Rosalee shook her head. "Monroe, the sausage is fantastic."
"So, I think it was really great how you helped that Daemonfeuer kid," Monroe told her, after a short pause.
Rosalee put another piece of sausage in her mouth and chewed for a few seconds before swallowing and answering. "I feel sorry for him. He's made some bad choices, but I don't think that makes him a bad guy. There's a lot he's going through with his addiction that..." Her voice trailed off and she stared down at her plate. "That I remember experiencing a lot more vividly than I'd like."

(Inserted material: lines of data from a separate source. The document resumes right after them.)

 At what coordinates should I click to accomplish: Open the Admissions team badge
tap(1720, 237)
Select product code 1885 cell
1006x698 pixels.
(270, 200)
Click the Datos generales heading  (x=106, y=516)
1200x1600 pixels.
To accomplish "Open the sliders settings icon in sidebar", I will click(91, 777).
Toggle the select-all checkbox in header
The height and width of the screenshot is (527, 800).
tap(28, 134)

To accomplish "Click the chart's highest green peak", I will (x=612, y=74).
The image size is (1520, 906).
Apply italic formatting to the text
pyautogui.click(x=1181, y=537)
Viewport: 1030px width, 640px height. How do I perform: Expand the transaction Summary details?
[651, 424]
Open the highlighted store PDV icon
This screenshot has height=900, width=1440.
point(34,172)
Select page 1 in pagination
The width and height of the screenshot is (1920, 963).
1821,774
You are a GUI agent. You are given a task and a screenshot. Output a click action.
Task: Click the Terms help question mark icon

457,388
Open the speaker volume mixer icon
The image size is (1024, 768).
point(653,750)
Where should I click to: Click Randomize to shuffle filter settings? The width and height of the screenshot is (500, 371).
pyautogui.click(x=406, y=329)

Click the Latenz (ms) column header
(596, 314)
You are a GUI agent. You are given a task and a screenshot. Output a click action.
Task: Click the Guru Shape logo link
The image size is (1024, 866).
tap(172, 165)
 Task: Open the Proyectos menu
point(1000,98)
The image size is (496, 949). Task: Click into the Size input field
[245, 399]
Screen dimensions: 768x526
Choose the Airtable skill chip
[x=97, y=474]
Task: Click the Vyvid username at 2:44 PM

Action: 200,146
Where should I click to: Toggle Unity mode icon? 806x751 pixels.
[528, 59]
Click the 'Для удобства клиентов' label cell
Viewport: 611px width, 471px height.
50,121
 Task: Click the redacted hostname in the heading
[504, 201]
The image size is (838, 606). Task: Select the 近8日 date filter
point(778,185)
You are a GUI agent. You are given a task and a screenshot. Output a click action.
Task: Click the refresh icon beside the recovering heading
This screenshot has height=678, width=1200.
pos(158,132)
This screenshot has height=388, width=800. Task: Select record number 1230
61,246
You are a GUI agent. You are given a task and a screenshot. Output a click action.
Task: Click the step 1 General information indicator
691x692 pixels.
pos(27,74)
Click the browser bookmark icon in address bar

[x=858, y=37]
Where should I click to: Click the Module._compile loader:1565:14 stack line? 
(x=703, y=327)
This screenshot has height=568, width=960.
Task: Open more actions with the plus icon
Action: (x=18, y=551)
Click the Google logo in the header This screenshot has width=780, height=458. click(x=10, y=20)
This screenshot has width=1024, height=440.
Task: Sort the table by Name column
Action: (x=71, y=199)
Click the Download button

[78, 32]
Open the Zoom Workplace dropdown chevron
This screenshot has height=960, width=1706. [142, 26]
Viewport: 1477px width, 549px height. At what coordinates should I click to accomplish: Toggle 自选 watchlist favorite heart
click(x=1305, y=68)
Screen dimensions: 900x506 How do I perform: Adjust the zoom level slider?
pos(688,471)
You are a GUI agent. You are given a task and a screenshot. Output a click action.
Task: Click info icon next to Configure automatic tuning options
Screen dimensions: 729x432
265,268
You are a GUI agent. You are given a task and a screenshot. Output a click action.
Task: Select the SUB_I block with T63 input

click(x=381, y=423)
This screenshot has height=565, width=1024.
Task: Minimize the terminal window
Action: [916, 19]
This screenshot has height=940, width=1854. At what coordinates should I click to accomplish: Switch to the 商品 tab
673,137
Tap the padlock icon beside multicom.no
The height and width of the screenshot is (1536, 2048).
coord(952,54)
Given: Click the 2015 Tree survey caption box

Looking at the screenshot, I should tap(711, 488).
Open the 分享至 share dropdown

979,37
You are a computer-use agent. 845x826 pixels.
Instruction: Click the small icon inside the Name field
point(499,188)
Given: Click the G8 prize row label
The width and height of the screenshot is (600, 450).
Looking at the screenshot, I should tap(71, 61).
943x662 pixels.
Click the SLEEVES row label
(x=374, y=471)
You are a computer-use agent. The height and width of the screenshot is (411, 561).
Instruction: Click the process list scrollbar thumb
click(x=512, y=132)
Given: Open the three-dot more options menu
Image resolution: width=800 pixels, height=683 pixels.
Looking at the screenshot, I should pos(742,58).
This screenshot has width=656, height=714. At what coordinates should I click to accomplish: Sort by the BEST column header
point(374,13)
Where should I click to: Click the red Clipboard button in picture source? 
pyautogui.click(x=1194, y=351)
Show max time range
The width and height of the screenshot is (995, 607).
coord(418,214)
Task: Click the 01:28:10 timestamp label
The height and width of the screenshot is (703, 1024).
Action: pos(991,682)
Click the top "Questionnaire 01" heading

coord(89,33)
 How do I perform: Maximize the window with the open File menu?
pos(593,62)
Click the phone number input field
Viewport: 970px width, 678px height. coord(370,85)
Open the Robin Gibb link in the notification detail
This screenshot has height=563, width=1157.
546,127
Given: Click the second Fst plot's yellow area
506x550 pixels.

"Well, if he's anything like you," Monroe said, smiling as she looked up, "I think he'll do pretty well in the end."
"Thank you."
"Hey, not to sound off topic or anything, but, after I get the dishes taken care of, you feel like going upstairs and...uh...you know?" Monroe lifted his eyebrows suggestively.
"Yeah, sounds like a plan." Rosalee stood up. "Except for the part about you doing the dishes." She reached over and took his plate, putting it on top of hers. "You cooked, so I get to clean up."
Monroe leaned back in his chair to call after her as she disappeared into the kitchen. "Can I at least help?"
"No, I got it!" she called back.
"But what about, like, you wash, I dry?"
"We have a drying rack!"
"Since when?"
"Since last week; you were with me when I bought it!"
"What?" His brow furrowed. "I don't remember this."
"Of course you do," Rosalee's voice reminded him. "That was the day I went with you to fix that mantelpiece clock with the fat cherubs on it...?"
"Oh, yeah! That's right... Now I remember."
Knock, knock.
"I'll get it!" Monroe got up and went to the front door, swinging it open.
Nick stood there, looking tired.
"Oh, hey, Nick." Monroe smiled awkwardly. "You okay, man?"
"Fine." He shifted from one foot to the other. "I was just wondering if you still have that spare room in your attic?"
"Yeah, of course." Monroe's smile waned, replaced by a worried look. "But, why would you-"
"Not for me." Nick moved out of the light and tilted his head in the direction of Gretel, who was now visible at his side. "For her."